Dana White wychodzi z siebie! Szef UFC wściekły po aktualizacji rankingów

Dana White po raz kolejny został wystrychnięty na dudka przez osoby odpowiadający za tworzenie rankingów UFC. Sternik największej organizacji MMA wychodzi z siebie po najnowszej aktualizacji.

Podczas minionej gali UFC 309 obejrzeliśmy kilka pojedynków bardzo ważnych dla „drabinek” największej organizacji MMA na świecie.
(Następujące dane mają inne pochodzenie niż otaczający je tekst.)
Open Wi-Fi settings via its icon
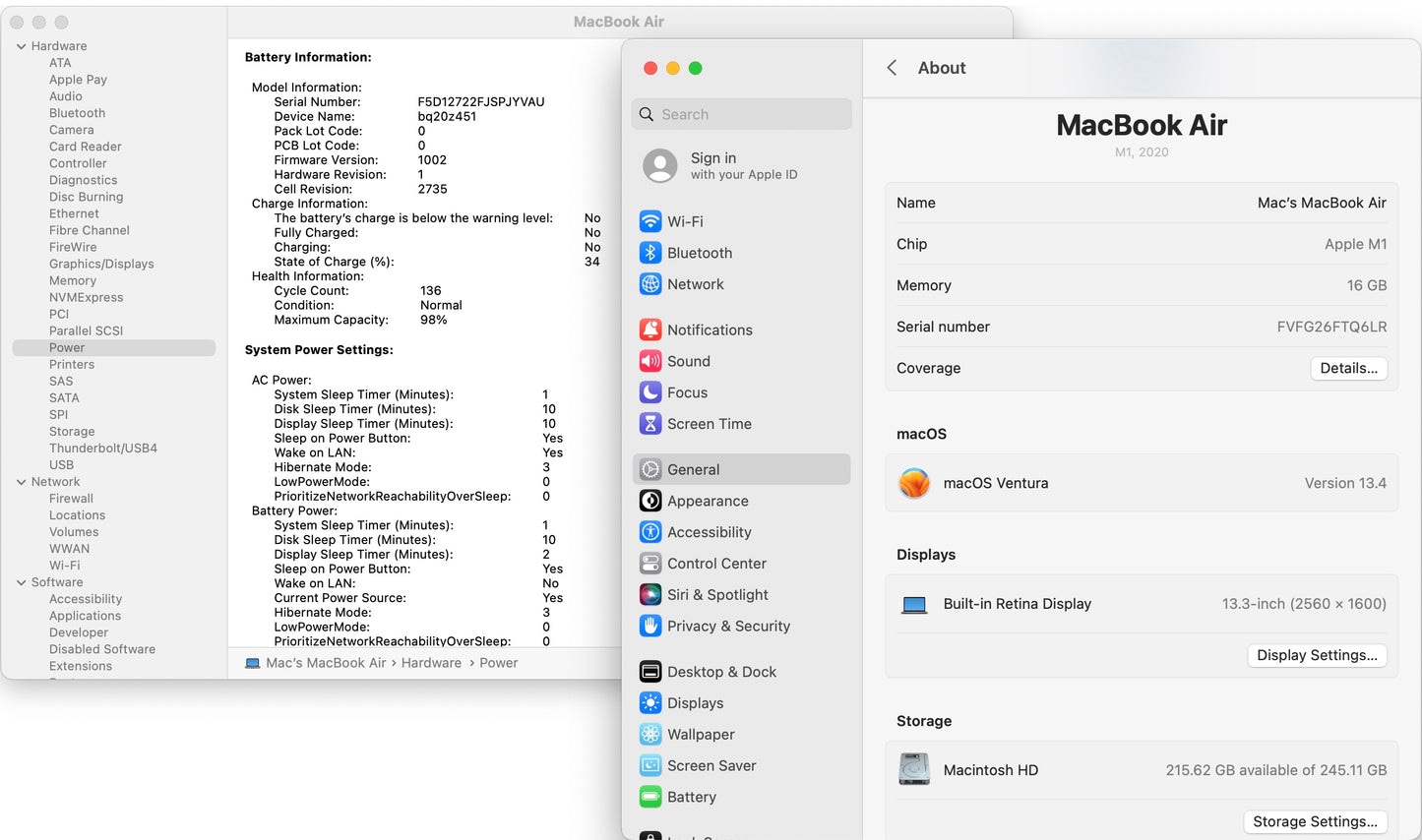 coord(650,221)
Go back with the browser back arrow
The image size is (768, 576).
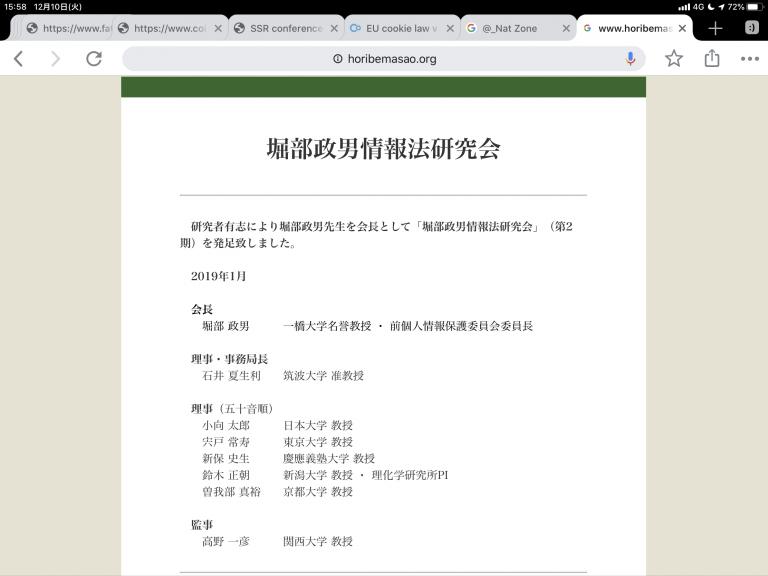coord(19,59)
Po dwuletniej przerwie do oktagonu powrócił Michael Chandler, który przegrał przez decyzję z Charlesem Oliveirą. Brazylijczyk tym samym umocnił się w czołówce dywizji lekkiej i bacznie będzie obserwował (prawdopodobnie) styczniową walkę Makhacheva z Tsarukyanem o pas.

W walce wieczoru wreszcie doczekaliśmy się konfrontacji Jona Jonesa ze Stipe Miocicem. Bez wielkiego zaskoczenia, „Bones” przejechał się po 42-letnim rywalu z Ohio, który do klatki powrócił po niemalże 4-letniej przerwie. Mistrz obronił pas, nokautując oponenta obeotówką na korpus.
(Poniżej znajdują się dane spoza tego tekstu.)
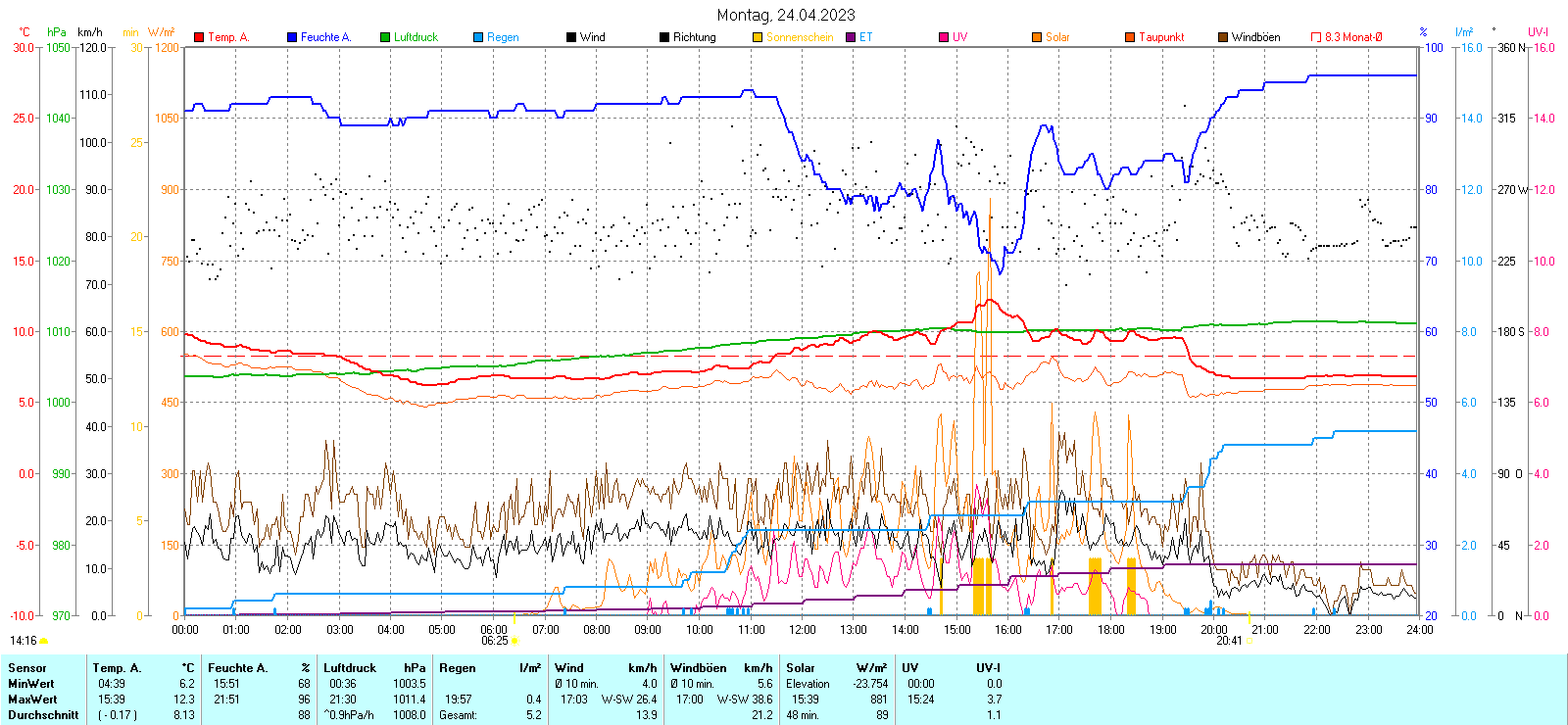The image size is (1568, 725).
Task: Click the sunrise sun icon at 06:25
Action: (x=514, y=641)
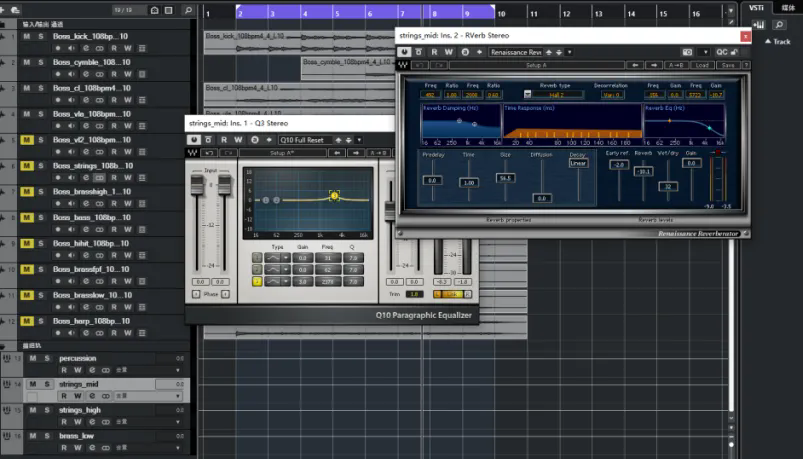Open search magnifier in track list header
803x459 pixels.
coord(188,10)
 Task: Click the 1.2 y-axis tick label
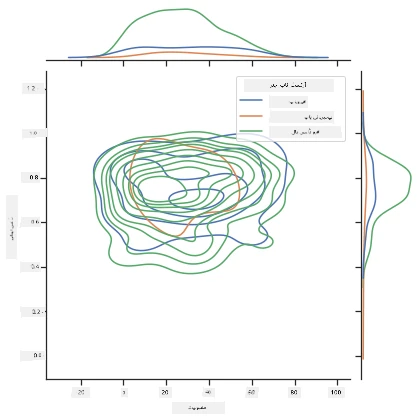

Nikogo też nie może zdziwić reakcja Dany White’a na konferencji:

Czy teraz wszyscy przyznają, że Jon Jones jest najlepszym zawodnikiem bez podziału na kategorie wagowe? – pytał retorycznie sternik UFC… z którym jednak nie wszyscy się zgodzili.

Dana White wściekły po aktualizacji rankingów

Tradycyjnie kilkadziesiąt godzin po zakończeniu gali UFC poznaliśmy ewentualne zmiany w rankingach. Mateusz Gamrot awansował o jedno oczko na 8. pozycję w drabince wagi lekkiej, wyprzedzając Beneila Dariusha. Michael Chandler zachowuje siódmą lokatę, a jego rywal „do Bronx” – drugą.
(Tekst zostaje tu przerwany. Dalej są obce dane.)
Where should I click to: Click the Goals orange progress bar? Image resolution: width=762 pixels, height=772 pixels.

Marcin Tybura, który wygrał z niepokonanym Brazylijczykiem, wskoczył na tę samą pozycję, co „Gamer”, ale w rankingu wagi ciężkiej. Zmiany te są podyktowane zakończeniem kariery przez Stipe Miocica.

Wreszcie doszło też do zmian w rankingu Pound-For-Pound, czyli bez podziału na kategorie wagowe. Jon Jones zaliczył awans, ale nie na sam szczyt drabinki, a o zaledwie jedno „oczko”.

Dana White, który już jakiś czas temu zapowiedział zmiany w tworzeniu drabinek, nie ukrywał wściekłości:

Muszę pozbyć się tych KLAUNÓW! – napisał zezłoszczony szef UFC na swoim Instagramie. Oznaczył też Marka Zuckerberga. – Zuck, musimy dopiąć ten deal z AI JAK NAJSZYBCIEJ!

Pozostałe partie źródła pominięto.